«Quando il talento vi assiste, portate alla luce l'inedito, arricchite il mondo di una realtà nuova. La creatività dell'artista sembra così partecipare della passione generativa di Dio, la passione di creare. Siete alleati del sogno di Dio! Siete occhi che guardano e che sognano. Non basta soltanto guardare, bisogna anche sognare».
È il messaggio di papa Francesco che venerdì mattina ha incontrato nella Cappella Sistina quasi duecento artisti provenienti da oltre trenta Paesi in occasione del cinquantesimo anniversario dell'inaugurazione della Collezione d'Arte Moderna e Contemporanea dei Musei Vaticani.
«Noi esseri umani aneliamo a un mondo nuovo che non vedremo appieno con i nostri occhi, eppure lo desideriamo, lo cerchiamo, lo sogniamo» ha aggiunto il Pontefice, «come diceva uno scrittore latino-americano, abbiamo un occhio di carne e l'altro di vetro: con quello di carne guardiamo ciò che vediamo, con quello di vetro guardiamo ciò che sogniamo».
All'incontro, promosso dal Dicastero della Cultura e dell'Educazione sulla scia di quello iniziale di Paolo VI del 1964, erano presenti grandi nomi di tutti i campi artistici: pittori, scultori, architetti, scrittori, poeti, musicisti, registi e attori. Si va dal brasiliano Caetano Veloso ai francesi Jean Nouvel, Eric-Emmanuel Schmitt e Amelie Nothomb. Dal tedesco Anselm Kiefer agli italiani Nicolò Ammaniti, Roberto Andò, Alessandro Baricco, Marco Bellocchio, Gianrico Carofiglio, Mario Ceroli, Paolo Cognetti, Simone Cristicchi, Michele De Lucchi, Luca Doninelli, Ludovico Einaudi, Mariangela Gualtieri, Alessandro Haber, Emilio Isgrò, Nicola Lagioia, Vivian Lamarque, Luciano Ligabue, Mimmo Locasciulli, Antonio Manzini, Mario Martone, Michela Murgia, Mimmo Paladino, Giuseppe Penone, Fabrizio Plessi, Mogol, Alice Rohrwacher, Sergio Rubini, Roberto Saviano, Igiaba Scego, Susanna Tamaro, Sandro Veronesi. Dall'olandese Rem Koolhaas ai britannici Anish Kapoor e Ken Loach. Dallo spagnolo Javier Cercas agli statunitensi Abel Ferrara, Jhumpa Lahiri e Andres Serrano. Dallo svizzero Mario Botta al turco Ferzan Ozpetek.

Obiettivo indicato –
Indica, in base all'articolo sull'incontro di papa Francesco con gli artisti, in occasione di quale anniversario si è svolto l'incontro. I record provengono da una fonte diversa.

[Record estratti]

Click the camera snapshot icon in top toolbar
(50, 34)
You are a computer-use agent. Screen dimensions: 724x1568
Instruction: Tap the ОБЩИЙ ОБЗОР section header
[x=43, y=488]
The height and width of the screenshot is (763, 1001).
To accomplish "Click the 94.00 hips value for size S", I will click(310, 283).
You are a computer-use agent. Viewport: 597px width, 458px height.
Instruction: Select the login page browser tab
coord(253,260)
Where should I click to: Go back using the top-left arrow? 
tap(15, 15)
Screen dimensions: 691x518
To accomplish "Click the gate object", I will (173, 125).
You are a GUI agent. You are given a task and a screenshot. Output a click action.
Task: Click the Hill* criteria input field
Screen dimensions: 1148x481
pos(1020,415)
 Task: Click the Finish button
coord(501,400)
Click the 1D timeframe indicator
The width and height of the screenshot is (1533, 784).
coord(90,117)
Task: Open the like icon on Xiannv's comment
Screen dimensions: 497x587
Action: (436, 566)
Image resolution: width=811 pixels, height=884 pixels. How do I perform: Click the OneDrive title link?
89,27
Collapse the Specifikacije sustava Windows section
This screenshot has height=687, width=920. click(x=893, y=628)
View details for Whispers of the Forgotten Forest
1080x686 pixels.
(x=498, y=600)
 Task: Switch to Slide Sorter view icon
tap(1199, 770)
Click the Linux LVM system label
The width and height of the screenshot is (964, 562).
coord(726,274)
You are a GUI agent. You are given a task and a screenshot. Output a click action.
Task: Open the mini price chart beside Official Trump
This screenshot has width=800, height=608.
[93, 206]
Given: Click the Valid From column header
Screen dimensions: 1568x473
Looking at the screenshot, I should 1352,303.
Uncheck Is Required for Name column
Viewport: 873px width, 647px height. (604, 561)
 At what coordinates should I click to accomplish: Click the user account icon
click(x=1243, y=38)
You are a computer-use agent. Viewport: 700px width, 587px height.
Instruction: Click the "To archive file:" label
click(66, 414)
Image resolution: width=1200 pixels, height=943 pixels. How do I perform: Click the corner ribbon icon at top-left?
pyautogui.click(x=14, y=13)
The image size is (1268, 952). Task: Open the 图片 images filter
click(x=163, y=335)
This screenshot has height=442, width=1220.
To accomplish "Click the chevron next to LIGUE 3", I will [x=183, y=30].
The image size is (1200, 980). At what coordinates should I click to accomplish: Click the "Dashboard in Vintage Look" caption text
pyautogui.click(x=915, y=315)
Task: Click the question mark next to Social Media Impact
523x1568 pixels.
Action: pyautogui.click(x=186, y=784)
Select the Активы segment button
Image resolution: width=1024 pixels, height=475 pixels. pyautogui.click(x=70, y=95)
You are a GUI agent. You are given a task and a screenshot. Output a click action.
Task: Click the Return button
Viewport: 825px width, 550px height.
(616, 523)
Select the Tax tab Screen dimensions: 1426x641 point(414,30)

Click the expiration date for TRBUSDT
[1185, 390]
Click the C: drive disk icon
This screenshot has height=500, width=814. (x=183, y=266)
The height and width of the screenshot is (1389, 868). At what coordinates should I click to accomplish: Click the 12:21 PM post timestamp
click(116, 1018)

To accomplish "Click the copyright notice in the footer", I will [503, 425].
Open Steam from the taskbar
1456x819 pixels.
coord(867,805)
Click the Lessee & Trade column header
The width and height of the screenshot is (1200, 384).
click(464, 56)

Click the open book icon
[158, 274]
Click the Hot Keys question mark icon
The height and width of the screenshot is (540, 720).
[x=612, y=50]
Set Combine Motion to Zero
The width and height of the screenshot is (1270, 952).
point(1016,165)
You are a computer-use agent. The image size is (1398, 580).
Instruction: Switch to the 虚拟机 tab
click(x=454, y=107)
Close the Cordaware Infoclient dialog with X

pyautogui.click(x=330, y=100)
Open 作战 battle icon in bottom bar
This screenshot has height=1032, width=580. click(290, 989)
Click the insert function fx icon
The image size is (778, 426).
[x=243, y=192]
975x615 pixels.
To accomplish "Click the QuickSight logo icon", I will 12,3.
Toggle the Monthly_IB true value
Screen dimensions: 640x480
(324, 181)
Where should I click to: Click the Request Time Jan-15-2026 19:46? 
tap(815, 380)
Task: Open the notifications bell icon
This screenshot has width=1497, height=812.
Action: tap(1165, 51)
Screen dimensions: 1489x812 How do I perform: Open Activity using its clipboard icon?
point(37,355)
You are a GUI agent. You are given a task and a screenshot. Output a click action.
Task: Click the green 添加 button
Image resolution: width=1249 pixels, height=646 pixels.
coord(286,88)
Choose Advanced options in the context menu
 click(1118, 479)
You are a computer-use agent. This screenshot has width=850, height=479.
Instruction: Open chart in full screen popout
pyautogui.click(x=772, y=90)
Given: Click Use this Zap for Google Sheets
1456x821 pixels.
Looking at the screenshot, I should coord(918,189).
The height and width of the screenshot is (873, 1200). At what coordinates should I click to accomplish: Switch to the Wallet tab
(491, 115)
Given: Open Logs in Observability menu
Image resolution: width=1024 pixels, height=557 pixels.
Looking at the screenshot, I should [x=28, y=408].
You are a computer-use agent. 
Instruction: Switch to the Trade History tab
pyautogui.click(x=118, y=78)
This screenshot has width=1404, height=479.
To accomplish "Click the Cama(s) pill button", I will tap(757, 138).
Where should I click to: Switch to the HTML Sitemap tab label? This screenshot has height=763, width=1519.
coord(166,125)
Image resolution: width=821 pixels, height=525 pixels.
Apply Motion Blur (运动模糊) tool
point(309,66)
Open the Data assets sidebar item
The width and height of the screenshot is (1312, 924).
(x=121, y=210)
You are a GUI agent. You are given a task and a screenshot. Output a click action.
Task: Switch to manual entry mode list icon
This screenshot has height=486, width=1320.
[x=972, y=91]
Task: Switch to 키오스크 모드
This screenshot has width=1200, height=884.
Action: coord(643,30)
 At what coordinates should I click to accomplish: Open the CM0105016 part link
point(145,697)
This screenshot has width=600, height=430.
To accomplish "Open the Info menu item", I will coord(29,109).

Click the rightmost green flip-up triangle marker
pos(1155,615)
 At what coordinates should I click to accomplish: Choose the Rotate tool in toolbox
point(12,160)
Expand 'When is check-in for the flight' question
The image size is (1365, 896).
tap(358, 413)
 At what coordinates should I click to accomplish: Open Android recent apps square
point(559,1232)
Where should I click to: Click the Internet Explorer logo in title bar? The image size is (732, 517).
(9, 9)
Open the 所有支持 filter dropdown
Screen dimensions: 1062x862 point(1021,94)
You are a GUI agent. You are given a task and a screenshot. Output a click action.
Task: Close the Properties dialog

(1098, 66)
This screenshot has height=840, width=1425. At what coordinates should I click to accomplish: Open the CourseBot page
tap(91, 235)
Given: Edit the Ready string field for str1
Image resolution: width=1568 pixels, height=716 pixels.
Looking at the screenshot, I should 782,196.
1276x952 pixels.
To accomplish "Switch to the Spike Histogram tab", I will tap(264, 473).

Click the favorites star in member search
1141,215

Risposta finale –
Il cinquantesimo anniversario dell'inaugurazione della Collezione d'Arte Moderna e Contemporanea dei Musei Vaticani.